Tanpa disadari, mereka berdua bertemu lagi setelah acara pertunangan Janu dan Sasa berlangsung. Saka menaruh perhatian kepada Denia karena ia melihat hasil jepretan Abe, saudaranya yang menjadi fotografer untuk pertunangan Janu-Sasa. Di foto hasil jepretan Abe, terlihat Denia yang memandang Janu sambil menahan tangis. This, I can picture it perfectly in my mind.
Saka merasa bahwa Denia sama sepertinya, mencintai seseorang yang tak tergapai oleh mereka. Denia mencintai Janu, 'kakak'-nya yang telah bertunangan, dan Saka mencintai Rara, kekasihnya yang telah meninggal dunia. Saka pun jadi gemas dan selalu saja mendesak Denia untuk mengakui perasaannya kepada Janu. Denia tentu saja tidak mau urusannya dicampuri oleh Saka. Lucunya, karena Denia selalu mengomel dengan penuh emosi pada Saka, Denia selalu jadi pikun di dekatnya. Entah helm, entah sandal, Denia selalu melupakan hal-hal kecil tersebut dan akhirnya ia harus menanggung malu. Saka sendiri tidak pernah mengingatkan Denia secara gamblang sehingga membuat Denia selalu berasumsi sendiri.
Lucunya lagi, karena Saka pernah menawarkan Denia untuk pacaran dengannya demi melupakan Janu, suatu hari Denia nekat menelepon Saka dan setuju untuk pacaran dengannya. Hal ini ia lakukan demi melengkapi proses "DeJanufikasi" setelah dilabrak habis-habisan oleh Sasa yang menuduh Denia merusak pertunangannya dengan Janu. Sayangnya, saat Denia menelepon Saka untuk mengajak jadian, yang mengangkat telepon adalah Galih, adik Saka, yang masih SD. Dan sialnya, Denia langsung menutup telepon tanpa menunggu jawaban orang yang diteleponnya. Hasilnya, Denia menunggu Saka balas menghubunginya selama tiga bulan tanpa hasil karena ternyata Saka sedang berada di luar negeri saat itu. Tentu saja Saka tidak tahu menahu tentang telepon Denia.

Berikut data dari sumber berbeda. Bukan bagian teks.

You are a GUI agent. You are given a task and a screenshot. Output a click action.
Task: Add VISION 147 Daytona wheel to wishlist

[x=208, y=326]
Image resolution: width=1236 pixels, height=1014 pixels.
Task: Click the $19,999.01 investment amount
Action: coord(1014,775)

Overall, cerita dengan tema seperti ini mungkin sudah sangat banyak diangkat. Namun gaya bercerita Nonier yang mengalir dan deskripsinya tentang karakter tokoh-tokoh dalam novel ini yang kuat menjadi daya tarik tersendiri untuk saya. Kisah cinta "menggantung" antara Denia dan Saka juga memberikan kesempatan bagi pembaca untuk berimajinasi mengenai lanjutan kisah mereka. Buat saya pribadi, saya selalu gregetan dengan apa-apa yang menggantung. Jadi ending novel ini sukses bikin saya gelindingan di lantai karena belum puas dengan ceritanya. Tapi novel ini bisa sedikit banyak memuaskan dahaga saya yang suka sekali membayangkan sebuah novel menjadi sebuah film. Ya, novel ini movie-material sekali. Cocok untuk diangkat ke dalam layar lebar--dengan sedikit perubahan ending supaya tidak menggantung. Kasihan remaja kita sekarang bukan, yang saat ini disuguhi oleh kisah cinta erotis paha-dada Dewi Persik/Julia Perez dengan hantu-hantu lokal. #prihatin
Satu lagi yang membuat saya suka dengan novel ini adalah settingnya yang mengambil tempat di Jawa. Sebagai orang Jawa, saya jarang peduli dengan tempat-tempat pelosok (baca: di luar Jogja) #jahat Jadi membaca novel ini membuat saya seolah bepergian ke tempat-tempat itu. :)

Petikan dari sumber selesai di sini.